• Bible Films Blog

    Looking at film interpretations of the stories in the Bible - past, present and future, as well as preparation for a future work on Straub/Huillet's Moses und Aron and a few bits and pieces on biblical studies.


    Name:
    Matt Page

    Location:
    U.K.












    Friday, December 05, 2008

    Review: Dante's Inferno

    Like many of us, I enjoy watching films with friends, although I've never really understood why. Sitting next to someone in near silence, rarely, if ever, making eye contact is hardly a great way to enjoy their company. But it seemed vaguely appropriate for Dante's Inferno. After all, "Hell is other people".

    But some films are harder to sell to friends than others. When asked "what's it about?" I'm left splurting out something about cardboard cut outs and "The Divine Comedy", becoming rapidly less eloquent with every syllable. Thank goodness for blogging: a couple of hours to piece my thoughts together without having to think too much about the raised-eyebrow-o-meter.

    Dante's "Inferno" is the most well known part of his epic poem "The Divine Comedy". It's been hugely influential on our culture even though the majority of modern readers find his mediaeval worldview pretty horrific. So it's hard to know what motivated Sean Meredith and co. to adapt it into a movie. Do they find the idea of horrific, ironic punishment after death appealing, or even just likely. Or are they so appalled that elements of this worldview persist today that they want to expose it for what it is? Or do they just see it as a part of our cultural history which on grounds of longevity alone is worthy of celebration?There's very little in their modernised version of Inferno that really answers such questions. There's too much post-modern irony about for it to be the first, but even after watching the "making of" featurette, I'm none the wiser.

    Nevertheless I'm glad they did because Dante's Inferno is one of the most innovative and interesting films I've seen in a long time. The story is relocated in the twenty first century and acted out by two dimensional cardboard puppets. As you might expect, the puppets themselves are fairly simplistic - though certainly not lacking in artistry - but the creative and intricate way in which they operated is eye opening. Whilst the characters movements are fairly normal, the way in which the puppets' creators and operators use them to convey emotion is staggering. The otherness of the cardboard puppetry allows it a great deal of versatility, and once you've seen it, it's hard to imagine another medium which could capture the inherent bizarreness of all that the story entails.
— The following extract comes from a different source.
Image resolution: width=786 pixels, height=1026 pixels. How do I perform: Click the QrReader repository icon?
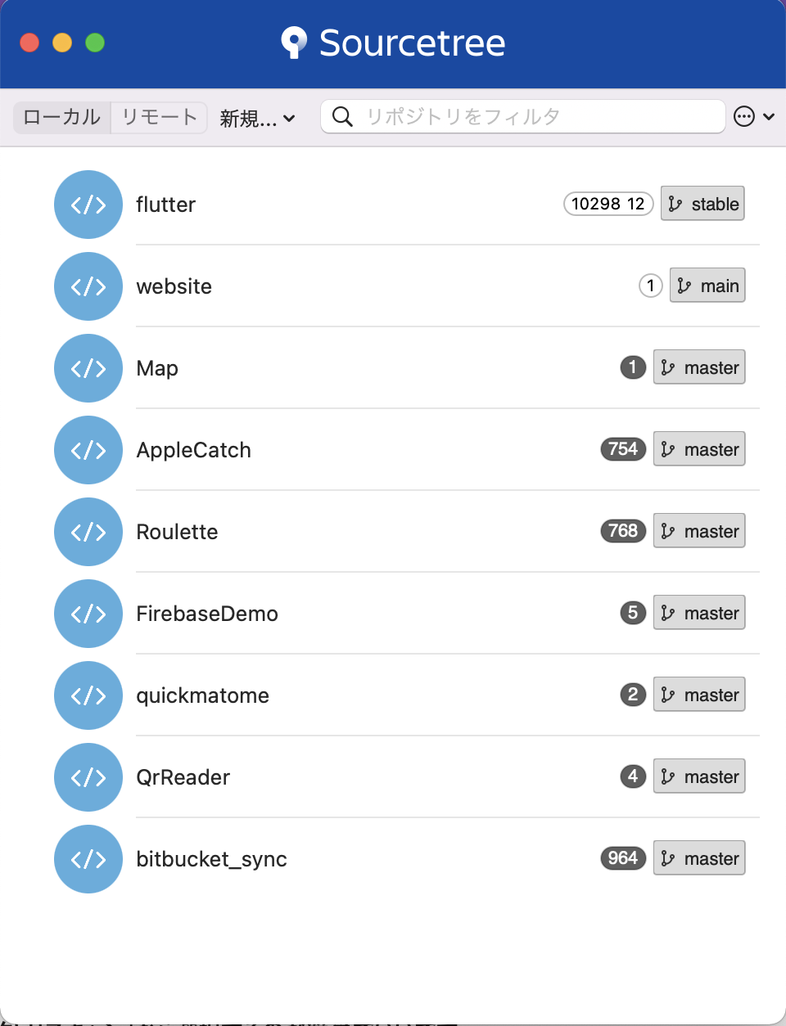pyautogui.click(x=88, y=777)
    All of this required an enormous number of puppets and military precision in filming. The action really does all take place within the confines of the miniature theatre that we are taken into during the film's opening minutes. It's two or three foot off the floor to allow the puppeteers to move about underneath, but you'd never know from the expansive journey that Dante and Virgil undergo that this was indeed the case.The presence of Dante and Virgil underscores the manner in which the film has one foot in the past and one foot in the future. Virgil remains firmly as the poet of the past, just as he was in Alighieri's day. But Dante is brought right up to date - a laconic noughties slacker whose cynical detachment from the horrors before him is almost as shocking as the torture that unfolds before him. The words are Dante's, but the delivery traces its ancestry back to Bogart's string of private detectives.
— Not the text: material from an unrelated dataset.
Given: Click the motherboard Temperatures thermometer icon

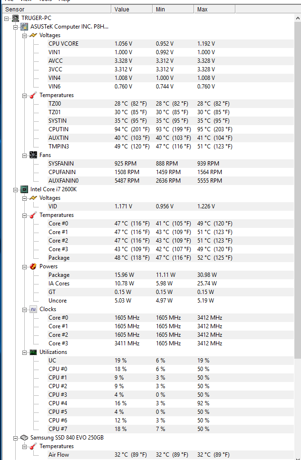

    Updating the work is a smart move. Contemporary resonances aside, it restores to the story the dynamic between past and present that Dante's original audience would have
    keenly understood. To moderns, both Dante and Virgil are just figures from the distance past. Bringing Dante and numerous points of reference up to date restores the essential tension at the heart of the original work. It also involves its audience more in the vision that unfolds.
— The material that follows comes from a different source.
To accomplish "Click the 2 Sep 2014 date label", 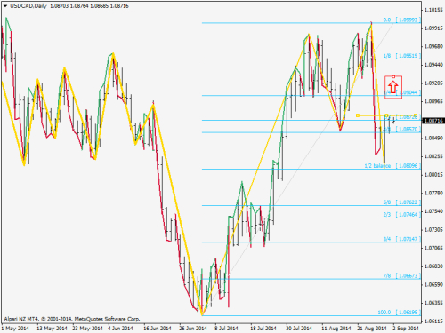I will click(406, 329).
    What is particularly clever is the way that so much of Hell's scenery is so like 21st century America. Virgil guides Dante through a world of inner city ghettos, run down theatres, takeaways, churches and post-industrial waste land. A smattering of older references remain. The pair still cross the river Styx, encounter other figures of antiquity and pass numerous clever background references, but mostly things are right into contemporary times.In particular, there are numerous references to modern politics. Condeleeza Rice appears in one of the opening scenes, Ronald Reagan fines himself in level 8, not for being a corrupt politician (that is reserved for Spiro Agnew) but for consulting an astrologer. Finally Dick Cheney appears frozen in ice in the innermost ninth circle of hell.

    At times modern references are even dressed up as ancient ones. Ulysees tells the story of the rise of the Greek Empire through the use of silhouettes. But it's unmistakably an allegory of America's actions in the Middle East.

    The friend who I ultimately managed to persuade to watch this with me found the considerable number of political references a little off putting. But then Alighieri's original work is full of them. And whilst it is certainly harsh to say that Cheney has been condemned to hell even whilst he is still alive, perhaps the same could be said of Alighieri's treatment of Archbishop Ruggieri. Thankfully, though, the friend still appreciated this film, even if punishment for the sin of lust, amongst others, was a little more graphic than we were both anticipating. But then any depiction of Dante's Inferno should be disturbing. The question is how it motivates us to repond.